# [Given request]
Could you render each line of the material below as a numbered list, leaving out any blank lines?

# [Given records]

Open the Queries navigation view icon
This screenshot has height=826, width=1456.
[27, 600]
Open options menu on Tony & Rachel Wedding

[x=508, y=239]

# [Task response]
1. Open the Queries navigation view icon
2. This screenshot has height=826, width=1456.
3. [27, 600]
4. Open options menu on Tony & Rachel Wedding
5. [x=508, y=239]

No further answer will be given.